While the three protagonists were at Hailsham, their boarding school, they heard repeated references to Norfolk, the lost corner of England. In the students’ minds, this quite literally meant that all the things people lost wound up in Norfolk. There was a particularly sweet moment that Tommy and Kathy shared in Norfolk, when they visited years laters as adults, out on their own. To say more would spoil the story.

Beach at Mundesley, Norfolk, showing coastal erosion, England.
The town they visited in Norfolk was unnamed, but it was seaside, had cliffs, and some quaint shops, so I chose Mundesley after looking at photos of several other seaside towns.
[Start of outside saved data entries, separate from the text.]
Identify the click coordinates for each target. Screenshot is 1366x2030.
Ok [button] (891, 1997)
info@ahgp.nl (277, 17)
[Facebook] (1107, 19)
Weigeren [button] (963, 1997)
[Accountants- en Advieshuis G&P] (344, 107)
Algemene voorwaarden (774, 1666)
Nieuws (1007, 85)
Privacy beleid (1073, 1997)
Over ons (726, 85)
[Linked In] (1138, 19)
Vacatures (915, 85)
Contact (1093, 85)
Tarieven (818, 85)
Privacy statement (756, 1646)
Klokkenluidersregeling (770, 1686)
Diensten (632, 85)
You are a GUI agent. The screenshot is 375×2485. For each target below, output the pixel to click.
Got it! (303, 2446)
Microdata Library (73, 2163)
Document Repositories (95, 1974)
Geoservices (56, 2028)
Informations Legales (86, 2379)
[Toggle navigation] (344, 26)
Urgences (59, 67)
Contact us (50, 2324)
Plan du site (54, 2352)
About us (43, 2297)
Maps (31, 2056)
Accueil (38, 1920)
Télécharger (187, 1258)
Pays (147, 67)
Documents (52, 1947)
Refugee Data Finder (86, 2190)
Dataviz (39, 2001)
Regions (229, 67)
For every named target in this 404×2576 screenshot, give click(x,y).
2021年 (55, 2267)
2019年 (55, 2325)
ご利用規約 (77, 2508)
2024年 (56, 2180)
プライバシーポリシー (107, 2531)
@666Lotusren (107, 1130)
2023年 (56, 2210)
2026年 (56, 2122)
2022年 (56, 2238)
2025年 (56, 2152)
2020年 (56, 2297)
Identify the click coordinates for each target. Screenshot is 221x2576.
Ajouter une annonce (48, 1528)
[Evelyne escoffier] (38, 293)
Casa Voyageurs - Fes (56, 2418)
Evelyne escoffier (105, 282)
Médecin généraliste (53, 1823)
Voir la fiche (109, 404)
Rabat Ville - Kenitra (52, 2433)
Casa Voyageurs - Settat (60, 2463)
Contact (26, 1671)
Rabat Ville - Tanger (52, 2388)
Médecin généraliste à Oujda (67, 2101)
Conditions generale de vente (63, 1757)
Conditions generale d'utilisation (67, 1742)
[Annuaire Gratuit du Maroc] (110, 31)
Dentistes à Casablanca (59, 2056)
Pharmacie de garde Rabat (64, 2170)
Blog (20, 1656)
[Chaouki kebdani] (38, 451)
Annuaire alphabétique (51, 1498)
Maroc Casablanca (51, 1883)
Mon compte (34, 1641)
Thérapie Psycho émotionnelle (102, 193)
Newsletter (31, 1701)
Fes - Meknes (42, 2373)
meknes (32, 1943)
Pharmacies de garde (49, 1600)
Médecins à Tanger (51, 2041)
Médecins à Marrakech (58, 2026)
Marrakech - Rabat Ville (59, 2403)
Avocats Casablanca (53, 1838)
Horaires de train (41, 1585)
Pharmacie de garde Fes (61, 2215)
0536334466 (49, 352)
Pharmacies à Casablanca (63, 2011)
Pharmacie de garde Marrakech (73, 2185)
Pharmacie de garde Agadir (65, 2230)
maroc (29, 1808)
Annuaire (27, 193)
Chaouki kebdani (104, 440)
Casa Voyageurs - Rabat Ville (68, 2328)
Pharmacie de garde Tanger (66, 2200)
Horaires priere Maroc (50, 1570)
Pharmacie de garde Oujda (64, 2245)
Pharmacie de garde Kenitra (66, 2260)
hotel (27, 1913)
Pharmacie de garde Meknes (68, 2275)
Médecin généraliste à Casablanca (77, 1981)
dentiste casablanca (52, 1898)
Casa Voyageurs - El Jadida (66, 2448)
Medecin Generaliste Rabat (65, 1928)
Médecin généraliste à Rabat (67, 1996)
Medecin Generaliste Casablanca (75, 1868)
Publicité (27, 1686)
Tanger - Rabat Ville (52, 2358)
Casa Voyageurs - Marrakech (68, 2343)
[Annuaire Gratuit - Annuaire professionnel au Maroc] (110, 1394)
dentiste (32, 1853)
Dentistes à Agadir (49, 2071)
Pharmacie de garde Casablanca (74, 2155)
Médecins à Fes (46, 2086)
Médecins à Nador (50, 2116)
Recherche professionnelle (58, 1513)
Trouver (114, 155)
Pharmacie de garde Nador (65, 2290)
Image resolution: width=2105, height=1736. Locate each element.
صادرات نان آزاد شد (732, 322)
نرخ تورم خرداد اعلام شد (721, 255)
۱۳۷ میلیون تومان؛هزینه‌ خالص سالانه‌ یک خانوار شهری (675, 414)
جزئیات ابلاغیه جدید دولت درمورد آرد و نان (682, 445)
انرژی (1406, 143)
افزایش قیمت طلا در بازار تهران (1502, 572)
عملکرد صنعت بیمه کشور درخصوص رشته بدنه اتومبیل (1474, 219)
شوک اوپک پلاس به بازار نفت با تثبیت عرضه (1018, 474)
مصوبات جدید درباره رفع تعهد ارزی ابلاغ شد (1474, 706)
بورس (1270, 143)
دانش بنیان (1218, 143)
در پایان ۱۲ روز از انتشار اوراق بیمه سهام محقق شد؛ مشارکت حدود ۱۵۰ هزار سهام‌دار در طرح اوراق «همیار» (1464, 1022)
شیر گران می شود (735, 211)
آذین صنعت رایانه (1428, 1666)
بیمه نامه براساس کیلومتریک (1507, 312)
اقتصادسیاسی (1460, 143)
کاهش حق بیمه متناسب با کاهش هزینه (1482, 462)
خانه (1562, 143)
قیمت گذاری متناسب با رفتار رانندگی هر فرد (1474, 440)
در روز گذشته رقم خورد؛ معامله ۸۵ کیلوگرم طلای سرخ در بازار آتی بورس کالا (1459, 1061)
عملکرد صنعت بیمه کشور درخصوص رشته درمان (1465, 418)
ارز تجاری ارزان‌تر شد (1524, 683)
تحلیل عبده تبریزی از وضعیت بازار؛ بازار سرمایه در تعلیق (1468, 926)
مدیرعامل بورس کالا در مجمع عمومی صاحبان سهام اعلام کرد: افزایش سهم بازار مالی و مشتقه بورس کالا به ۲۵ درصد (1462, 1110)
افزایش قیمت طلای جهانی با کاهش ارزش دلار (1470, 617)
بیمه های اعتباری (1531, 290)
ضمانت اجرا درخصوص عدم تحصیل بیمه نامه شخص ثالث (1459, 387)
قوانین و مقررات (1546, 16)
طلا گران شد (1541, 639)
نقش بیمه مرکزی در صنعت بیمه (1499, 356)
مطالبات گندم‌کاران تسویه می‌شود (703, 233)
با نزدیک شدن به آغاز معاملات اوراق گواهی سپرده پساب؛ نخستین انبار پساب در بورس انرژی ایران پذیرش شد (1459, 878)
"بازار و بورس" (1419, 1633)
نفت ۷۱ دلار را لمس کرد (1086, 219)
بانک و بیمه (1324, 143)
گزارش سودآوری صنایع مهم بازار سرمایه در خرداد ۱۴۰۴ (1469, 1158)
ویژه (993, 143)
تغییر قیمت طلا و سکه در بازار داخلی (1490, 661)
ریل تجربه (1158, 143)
When Tommy, Ruth and Kathy left Hailsham, before they began their donations, they lived at a place called the Cottages with people who were slightly older than them, and had attended a different boarding school. One of the women, Fiona, made a huge stew, to feed the small crowd who lived there. Here is a crockpot version of a beef stew that is so convenient to prep when you use frozen vegetables.

Beef Stew
Serves 6
Cooking Time: 9 to 11 hours on Low or 5 to 7 hours on High

2 C frozen chopped onions (or 2 onions, minced)
3 T tomato paste
2 T vegetable oil
1½ tsp garlic powder (or 6 garlic cloves, minced)
2 tsp minced fresh thyme or 1/2 teaspoon dried
1 C low-sodium chicken broth, plus extra as needed
1 C beef broth
8 oz. baby carrots
¼ C soy sauce
2 T Minute tapioca
2 bay leaves
3 lbs. beef steak tips
Salt and pepper
1 pound frozen roasted potatoes
1 C frozen peas

Microwave onions, tomato paste, 1 tablespoon oil, garlic powder, and thyme in bowl, stirring occasionally, until onions are softened, about 5 minutes; transfer to slow cooker.

Stir chicken broth, beef broth, carrots, soy sauce, tapioca, and bay leaves into slow cooker. Season beef with salt and pepper and nestle into slow cooker. Cover and cook until beef is tender, 9 to 11 hours on low or 5 to 7 hours on high.

Transfer beef to cutting board, let cool slightly, then shred into bite-size pieces. Let stew settle for 5 minutes, then remove fat from surface using large spoon. Discard bay leaves.

Microwave potatoes with remaining tablespoon oil in bowl, stirring occasionally, until thawed and warm, 5 to 7 minutes. Stir warm potatoes, shredded beef, and peas into stew and let sit until heated through, about 5 minutes. (Adjust stew consistency with additional hot broth as needed.) Season with salt and pepper to taste and serve.